Copy out the data below word for word, from the line containing "Click the 161.80% Fibonacci level label" through the line containing "Align text to", both included, and nothing else.
[begin Dataset]
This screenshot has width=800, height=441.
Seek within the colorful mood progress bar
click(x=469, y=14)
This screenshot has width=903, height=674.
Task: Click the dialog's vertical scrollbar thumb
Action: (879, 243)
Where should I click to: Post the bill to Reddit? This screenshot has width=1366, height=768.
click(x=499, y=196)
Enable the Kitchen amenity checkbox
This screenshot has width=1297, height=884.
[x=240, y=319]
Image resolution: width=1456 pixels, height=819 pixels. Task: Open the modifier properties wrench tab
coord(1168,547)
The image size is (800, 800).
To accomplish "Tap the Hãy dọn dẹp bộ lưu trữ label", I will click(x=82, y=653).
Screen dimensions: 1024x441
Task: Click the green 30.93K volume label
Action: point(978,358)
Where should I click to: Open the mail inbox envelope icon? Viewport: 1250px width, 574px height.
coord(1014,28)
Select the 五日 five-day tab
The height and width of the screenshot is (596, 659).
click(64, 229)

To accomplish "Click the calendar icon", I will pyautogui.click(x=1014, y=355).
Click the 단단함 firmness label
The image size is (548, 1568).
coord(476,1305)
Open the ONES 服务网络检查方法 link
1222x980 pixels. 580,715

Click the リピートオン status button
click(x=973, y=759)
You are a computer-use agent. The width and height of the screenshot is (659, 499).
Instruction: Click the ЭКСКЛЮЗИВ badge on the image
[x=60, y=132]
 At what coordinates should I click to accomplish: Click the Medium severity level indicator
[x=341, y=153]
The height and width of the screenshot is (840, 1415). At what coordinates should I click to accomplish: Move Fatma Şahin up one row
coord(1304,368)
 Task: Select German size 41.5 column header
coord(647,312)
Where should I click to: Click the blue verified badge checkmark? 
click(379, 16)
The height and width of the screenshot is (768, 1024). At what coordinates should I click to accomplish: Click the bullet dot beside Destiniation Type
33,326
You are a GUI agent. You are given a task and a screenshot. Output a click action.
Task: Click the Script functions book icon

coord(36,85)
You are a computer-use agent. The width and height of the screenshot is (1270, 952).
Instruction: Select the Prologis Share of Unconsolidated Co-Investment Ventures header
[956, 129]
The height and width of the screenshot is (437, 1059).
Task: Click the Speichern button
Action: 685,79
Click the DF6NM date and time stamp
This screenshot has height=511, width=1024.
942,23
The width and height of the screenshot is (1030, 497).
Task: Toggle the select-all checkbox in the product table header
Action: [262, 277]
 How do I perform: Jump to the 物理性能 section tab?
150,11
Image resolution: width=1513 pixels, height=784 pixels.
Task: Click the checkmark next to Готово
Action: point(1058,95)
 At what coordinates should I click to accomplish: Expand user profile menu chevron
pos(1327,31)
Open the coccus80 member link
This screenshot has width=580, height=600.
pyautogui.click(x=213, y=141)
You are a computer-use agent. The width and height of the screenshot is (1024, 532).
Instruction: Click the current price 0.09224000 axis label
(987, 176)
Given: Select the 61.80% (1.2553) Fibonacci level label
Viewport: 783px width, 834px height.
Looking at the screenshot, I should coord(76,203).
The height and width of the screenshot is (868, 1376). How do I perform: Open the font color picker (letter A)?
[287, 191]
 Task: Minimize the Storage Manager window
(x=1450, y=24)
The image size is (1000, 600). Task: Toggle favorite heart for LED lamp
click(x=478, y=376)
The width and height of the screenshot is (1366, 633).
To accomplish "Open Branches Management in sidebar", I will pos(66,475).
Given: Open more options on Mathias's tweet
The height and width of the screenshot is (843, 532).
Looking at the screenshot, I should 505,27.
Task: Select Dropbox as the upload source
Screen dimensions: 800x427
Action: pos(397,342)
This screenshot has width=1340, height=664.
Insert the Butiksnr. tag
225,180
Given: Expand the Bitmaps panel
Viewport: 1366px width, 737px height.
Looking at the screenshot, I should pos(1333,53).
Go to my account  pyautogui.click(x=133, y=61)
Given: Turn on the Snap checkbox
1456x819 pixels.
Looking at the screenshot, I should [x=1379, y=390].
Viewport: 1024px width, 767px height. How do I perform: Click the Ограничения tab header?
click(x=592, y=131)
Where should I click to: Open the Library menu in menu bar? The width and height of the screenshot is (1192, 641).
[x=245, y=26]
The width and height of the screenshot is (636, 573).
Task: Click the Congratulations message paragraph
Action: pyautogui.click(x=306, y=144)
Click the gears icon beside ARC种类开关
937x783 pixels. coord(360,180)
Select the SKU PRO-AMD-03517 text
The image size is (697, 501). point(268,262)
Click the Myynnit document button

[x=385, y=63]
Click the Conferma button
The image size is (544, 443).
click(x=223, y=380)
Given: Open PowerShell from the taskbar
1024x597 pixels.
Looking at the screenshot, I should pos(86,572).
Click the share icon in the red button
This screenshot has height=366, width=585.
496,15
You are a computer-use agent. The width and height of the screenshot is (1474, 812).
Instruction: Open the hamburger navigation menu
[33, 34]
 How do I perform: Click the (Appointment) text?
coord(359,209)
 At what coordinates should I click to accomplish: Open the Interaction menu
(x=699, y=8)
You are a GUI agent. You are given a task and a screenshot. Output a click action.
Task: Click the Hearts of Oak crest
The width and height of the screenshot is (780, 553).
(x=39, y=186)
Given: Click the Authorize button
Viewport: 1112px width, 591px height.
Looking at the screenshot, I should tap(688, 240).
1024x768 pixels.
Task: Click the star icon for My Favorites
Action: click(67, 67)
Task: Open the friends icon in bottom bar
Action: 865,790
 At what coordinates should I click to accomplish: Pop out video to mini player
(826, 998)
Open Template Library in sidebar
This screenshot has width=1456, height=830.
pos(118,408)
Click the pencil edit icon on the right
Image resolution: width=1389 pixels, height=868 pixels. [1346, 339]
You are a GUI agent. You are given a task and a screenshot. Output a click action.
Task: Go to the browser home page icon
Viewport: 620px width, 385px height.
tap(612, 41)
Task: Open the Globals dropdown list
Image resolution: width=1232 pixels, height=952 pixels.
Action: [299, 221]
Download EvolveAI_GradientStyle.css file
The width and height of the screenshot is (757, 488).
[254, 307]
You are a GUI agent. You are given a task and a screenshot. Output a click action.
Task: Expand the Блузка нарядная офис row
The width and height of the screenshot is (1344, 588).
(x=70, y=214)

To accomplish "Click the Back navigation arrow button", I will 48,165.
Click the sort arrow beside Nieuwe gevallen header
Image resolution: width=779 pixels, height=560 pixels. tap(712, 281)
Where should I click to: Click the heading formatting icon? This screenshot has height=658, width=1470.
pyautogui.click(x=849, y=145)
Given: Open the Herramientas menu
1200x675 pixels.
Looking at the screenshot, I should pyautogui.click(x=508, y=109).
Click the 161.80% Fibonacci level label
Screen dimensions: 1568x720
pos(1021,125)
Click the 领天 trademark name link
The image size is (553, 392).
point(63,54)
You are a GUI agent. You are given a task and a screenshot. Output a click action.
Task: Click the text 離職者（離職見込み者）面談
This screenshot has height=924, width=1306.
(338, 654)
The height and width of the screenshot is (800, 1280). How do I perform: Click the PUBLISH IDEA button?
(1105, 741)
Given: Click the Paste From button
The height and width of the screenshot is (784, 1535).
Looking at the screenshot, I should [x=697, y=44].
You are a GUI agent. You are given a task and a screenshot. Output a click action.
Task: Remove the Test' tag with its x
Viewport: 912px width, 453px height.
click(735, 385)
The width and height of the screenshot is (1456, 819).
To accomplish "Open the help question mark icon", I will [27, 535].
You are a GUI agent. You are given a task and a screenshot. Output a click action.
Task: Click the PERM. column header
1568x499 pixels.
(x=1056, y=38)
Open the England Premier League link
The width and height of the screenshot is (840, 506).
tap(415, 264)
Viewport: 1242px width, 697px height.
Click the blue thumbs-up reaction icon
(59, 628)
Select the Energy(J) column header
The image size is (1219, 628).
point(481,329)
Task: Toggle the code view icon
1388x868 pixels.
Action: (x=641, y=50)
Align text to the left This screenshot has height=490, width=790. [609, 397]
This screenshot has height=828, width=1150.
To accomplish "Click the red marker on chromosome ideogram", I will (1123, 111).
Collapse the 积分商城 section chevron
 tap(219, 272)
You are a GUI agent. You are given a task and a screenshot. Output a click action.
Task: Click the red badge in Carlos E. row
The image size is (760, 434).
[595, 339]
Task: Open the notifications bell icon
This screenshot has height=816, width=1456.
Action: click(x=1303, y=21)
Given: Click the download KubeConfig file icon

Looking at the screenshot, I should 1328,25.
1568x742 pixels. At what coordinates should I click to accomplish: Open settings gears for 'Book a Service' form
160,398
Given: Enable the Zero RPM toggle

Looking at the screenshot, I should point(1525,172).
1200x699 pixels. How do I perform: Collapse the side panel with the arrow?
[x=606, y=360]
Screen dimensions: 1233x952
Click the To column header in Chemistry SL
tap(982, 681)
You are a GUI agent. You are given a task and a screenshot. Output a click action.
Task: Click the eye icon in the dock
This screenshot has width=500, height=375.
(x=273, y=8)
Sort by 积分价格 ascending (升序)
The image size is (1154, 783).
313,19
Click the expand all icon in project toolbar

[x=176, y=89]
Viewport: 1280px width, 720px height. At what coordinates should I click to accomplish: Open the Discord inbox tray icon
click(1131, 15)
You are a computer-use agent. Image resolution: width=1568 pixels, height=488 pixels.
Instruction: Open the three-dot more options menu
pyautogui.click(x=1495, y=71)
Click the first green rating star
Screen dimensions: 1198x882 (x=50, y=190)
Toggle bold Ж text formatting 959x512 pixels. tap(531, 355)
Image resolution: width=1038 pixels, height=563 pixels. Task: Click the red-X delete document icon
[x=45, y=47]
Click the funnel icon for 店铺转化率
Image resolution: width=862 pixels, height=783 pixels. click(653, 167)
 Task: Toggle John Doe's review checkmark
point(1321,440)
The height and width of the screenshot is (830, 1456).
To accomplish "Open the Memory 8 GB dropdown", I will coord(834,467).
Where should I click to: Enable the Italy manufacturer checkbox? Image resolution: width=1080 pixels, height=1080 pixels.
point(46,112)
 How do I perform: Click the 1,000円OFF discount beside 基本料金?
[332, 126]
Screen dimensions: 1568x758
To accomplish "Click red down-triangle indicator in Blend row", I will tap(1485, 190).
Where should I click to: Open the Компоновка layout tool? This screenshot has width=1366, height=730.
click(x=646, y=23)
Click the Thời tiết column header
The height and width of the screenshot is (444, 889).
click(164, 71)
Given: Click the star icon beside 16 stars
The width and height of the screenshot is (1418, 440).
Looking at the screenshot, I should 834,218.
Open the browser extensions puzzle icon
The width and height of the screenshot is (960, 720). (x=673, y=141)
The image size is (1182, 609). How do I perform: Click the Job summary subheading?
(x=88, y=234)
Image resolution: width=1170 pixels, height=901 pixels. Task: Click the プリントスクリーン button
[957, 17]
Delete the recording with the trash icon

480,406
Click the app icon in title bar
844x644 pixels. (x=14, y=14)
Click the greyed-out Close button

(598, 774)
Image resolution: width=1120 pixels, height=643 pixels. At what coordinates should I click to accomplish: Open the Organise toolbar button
[end Dataset]
▸ Problem solution
Click the 161.80% Fibonacci level label
Screen dimensions: 1568x720
pos(1021,125)
Click the 领天 trademark name link
The image size is (553, 392).
point(63,54)
You are a GUI agent. You are given a task and a screenshot. Output a click action.
Task: Click the text 離職者（離職見込み者）面談
This screenshot has height=924, width=1306.
(338, 654)
The height and width of the screenshot is (800, 1280). How do I perform: Click the PUBLISH IDEA button?
(1105, 741)
Given: Click the Paste From button
The height and width of the screenshot is (784, 1535).
Looking at the screenshot, I should [x=697, y=44].
You are a GUI agent. You are given a task and a screenshot. Output a click action.
Task: Remove the Test' tag with its x
Viewport: 912px width, 453px height.
click(735, 385)
The width and height of the screenshot is (1456, 819).
To accomplish "Open the help question mark icon", I will [27, 535].
You are a GUI agent. You are given a task and a screenshot. Output a click action.
Task: Click the PERM. column header
1568x499 pixels.
(x=1056, y=38)
Open the England Premier League link
The width and height of the screenshot is (840, 506).
tap(415, 264)
Viewport: 1242px width, 697px height.
Click the blue thumbs-up reaction icon
(59, 628)
Select the Energy(J) column header
The image size is (1219, 628).
point(481,329)
Task: Toggle the code view icon
1388x868 pixels.
Action: (x=641, y=50)
Align text to the left This screenshot has height=490, width=790. [609, 397]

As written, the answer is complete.